Ovill McKenzie

Personal information
- Nickname: The Upsetter
- Nationality: British
- Born: 26 November 1979 (age 46) Kingston, Jamaica
- Height: 6 ft 0 in (183 cm)
- Weight: Light heavyweight; Cruiserweight;

Boxing career
- Stance: Orthodox

Boxing record
- Total fights: 38
- Wins: 25
- Win by KO: 13
- Losses: 12
- Draws: 1

= Ovill McKenzie =

Jamaican boxer

Ovill McKenzie (born 26 November 1979) is a Jamaican-British former professional boxer who competed from 2003 to 2015. He challenged once for the IBF cruiserweight title in 2015. At regional level, he held the Commonwealth light heavyweight title twice between 2006 and 2013, and the British and Commonwealth cruiserweight titles from 2014 to 2015.

==Professional career==
McKenzie's professional career begun on 6 March 2003, with a victory over fellow debutant Leigh Alliss at Ashton Gate the home of Bristol City. He followed this victory up 10 April 2003, with a win over Welshman Nathan King in Wales. However, three straight defeats followed his initial winning start and he registered losses to Pinky Burton, Peter Haymer and Courtney Fry before finishing 2003 with a victory over Edwin Cleary to finish his inaugural year as a pro, with a record of 3-3.

His second year of professional boxing saw another set of mixed results, fighting five times in 2004, he lost on three occasions, albeit to some significant opposition which included the likes of future WBO super middleweight champion Denis Inkin, future WBA light heavyweight champion Stipe Drews and future double English title challenger Tommy Eastwood. One significant result during the year however saw him score a shock upset win over the then undefeated English champion Steven Spartacus in a fight which was only over six rounds and did not have the title on the line.

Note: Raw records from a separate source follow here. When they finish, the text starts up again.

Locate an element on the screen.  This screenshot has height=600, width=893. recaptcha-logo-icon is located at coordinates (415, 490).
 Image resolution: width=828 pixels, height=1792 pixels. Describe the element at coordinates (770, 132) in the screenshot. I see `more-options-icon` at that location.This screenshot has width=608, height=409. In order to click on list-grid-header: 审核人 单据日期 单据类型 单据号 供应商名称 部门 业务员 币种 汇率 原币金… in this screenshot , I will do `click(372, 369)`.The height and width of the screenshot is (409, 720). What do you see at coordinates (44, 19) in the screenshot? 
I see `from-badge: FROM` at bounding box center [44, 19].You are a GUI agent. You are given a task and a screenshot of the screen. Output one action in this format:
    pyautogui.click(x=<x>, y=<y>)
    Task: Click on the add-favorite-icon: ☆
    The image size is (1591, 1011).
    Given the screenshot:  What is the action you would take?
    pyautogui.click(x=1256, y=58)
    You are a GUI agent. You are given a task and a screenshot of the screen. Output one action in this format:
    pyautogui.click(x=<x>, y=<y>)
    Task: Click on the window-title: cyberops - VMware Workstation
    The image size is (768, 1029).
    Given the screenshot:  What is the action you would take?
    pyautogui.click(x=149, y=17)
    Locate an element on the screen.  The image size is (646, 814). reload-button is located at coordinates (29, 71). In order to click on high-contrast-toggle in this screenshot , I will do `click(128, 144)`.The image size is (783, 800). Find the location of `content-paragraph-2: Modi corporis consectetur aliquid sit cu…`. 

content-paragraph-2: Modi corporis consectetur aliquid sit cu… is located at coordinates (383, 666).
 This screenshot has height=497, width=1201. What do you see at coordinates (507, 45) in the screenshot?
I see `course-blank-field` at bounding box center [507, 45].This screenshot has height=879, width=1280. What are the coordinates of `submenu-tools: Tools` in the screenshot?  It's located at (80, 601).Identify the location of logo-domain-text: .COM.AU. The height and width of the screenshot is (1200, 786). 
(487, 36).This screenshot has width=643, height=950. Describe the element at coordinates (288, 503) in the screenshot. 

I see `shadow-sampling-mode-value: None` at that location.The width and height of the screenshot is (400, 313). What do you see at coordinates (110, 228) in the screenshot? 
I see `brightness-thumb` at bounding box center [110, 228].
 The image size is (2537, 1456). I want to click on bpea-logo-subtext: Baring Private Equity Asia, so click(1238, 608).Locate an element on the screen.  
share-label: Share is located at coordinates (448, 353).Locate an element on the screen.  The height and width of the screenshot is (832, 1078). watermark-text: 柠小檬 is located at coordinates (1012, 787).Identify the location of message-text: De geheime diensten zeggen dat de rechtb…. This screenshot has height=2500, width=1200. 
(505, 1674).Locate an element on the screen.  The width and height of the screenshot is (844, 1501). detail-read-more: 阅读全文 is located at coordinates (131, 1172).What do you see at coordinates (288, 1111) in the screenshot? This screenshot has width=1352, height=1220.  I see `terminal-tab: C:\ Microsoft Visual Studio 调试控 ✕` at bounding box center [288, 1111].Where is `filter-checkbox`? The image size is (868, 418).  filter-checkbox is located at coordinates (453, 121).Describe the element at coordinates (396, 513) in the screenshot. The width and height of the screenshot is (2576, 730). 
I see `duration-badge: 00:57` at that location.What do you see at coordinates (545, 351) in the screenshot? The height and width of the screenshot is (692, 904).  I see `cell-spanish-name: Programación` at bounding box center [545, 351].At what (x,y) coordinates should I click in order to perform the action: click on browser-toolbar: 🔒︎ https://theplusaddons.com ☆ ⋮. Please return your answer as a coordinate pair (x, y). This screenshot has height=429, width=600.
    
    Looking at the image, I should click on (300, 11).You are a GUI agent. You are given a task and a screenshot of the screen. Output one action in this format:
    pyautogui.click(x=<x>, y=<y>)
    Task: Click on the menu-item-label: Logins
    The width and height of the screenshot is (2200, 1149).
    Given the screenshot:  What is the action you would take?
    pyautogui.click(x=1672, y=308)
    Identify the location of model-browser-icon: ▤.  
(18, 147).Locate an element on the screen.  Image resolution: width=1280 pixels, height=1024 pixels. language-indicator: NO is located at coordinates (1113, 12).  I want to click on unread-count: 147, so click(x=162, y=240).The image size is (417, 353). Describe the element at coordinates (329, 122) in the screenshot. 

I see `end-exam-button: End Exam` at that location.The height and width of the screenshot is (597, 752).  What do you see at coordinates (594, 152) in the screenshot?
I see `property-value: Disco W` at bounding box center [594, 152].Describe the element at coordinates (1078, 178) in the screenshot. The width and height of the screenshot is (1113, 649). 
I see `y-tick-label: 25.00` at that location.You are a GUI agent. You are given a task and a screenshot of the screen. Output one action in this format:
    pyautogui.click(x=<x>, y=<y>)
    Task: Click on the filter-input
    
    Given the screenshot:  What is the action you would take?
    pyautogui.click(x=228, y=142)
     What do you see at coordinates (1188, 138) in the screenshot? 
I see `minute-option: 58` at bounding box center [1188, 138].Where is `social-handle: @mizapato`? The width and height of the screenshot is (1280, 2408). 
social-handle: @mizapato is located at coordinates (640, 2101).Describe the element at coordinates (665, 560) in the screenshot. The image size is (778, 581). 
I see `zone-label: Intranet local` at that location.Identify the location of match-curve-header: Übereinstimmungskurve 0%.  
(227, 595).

===Commonwealth champion===
Over the course of 2005 and 2006, McKenzie was able to maintain an eight fight winning run culminating in a successful challenge against Peter Haymer for the vacant Commonwealth light heavyweight title on 24 November 2006. The run also saw McKenzie register a win over undefeated Courtney Fry on 13 May 2005, and take the unbeaten record from Hungarian, Gyorgy Hidvegi in the fight before. McKenzie's reign as champion would not last long as he lost the belt on 9 February 2007, in his first defence to Dean Francis after being knocked out in the first round. McKenzie regrouped from the defeat with a win against undefeated Mark Nilsen in his next fight but then lost once more to Tony Salem at the Doncaster Dome on 19 October 2007.

===Prizefighter win===
McKenzie returned to action a year and a half later following the loss to Salem only to once again drop a close points decision this time to Bob Ajisafe at the Leigh Indoor Sports Center on 17 April 2009. On 19 May 2009, he moved up a weight to cruiserweight and scored a victory in the seventh installment of the Prizefighter tournament. With only two weeks notice, McKenzie entered the competition after one of the original boxers, Mark Krence was forced to withdraw through injury. He defeated former European champion Terry Dunstan in the first round, former Commonwealth and Irish champion Darren Corbett in the semi-final, and former British champion John Keeton in the final to take the main prize of £25,000.

===Title fights===
McKenzie followed up his success on the Prizefighter with a win over Billy Boyle on 5 February 2010 before, on 9 December 2010, earning a challenge for his old Commonwealth light heavyweight title at the Echo Arena in Liverpool. The champion, Tony Bellew had already made one successful defence against common opponent Bob Ajisafe, winning a hard fought fight over 12 rounds. McKenzie managed to put the champion down in both the first and second rounds, before Bellew began to take over in the later rounds with the fight eventually being stopped in the eighth resulting in a 10th career defeat for McKenzie. The two met once again on 16 July 2011 at the same venue with the fight this time lasting the full 12 rounds and with the vacant British title also being on the line with Bellew winning once again although this time via 12 round decision. McKenzie fought for the Commonwealth title once again on 11 November 2011 after Tony Bellew vacated the belt beating Welsh champion Jeff Evans in just 15 seconds. The win, in Halifax, meant that McKenzie lifted the title for the second time in his career to become a two-time champion having won the title for the first time in 2006. On 4 February 2012 he defended the Commonwealth title against former British Champion Tony Dodson with a third round TKO. He again defended the belt against former world champion Enzo Maccarinelli with a second round TKO 9 November 2012, ultimately losing the title to Maccarinelli in a rematch by 11th round TKO on 17 August 2013.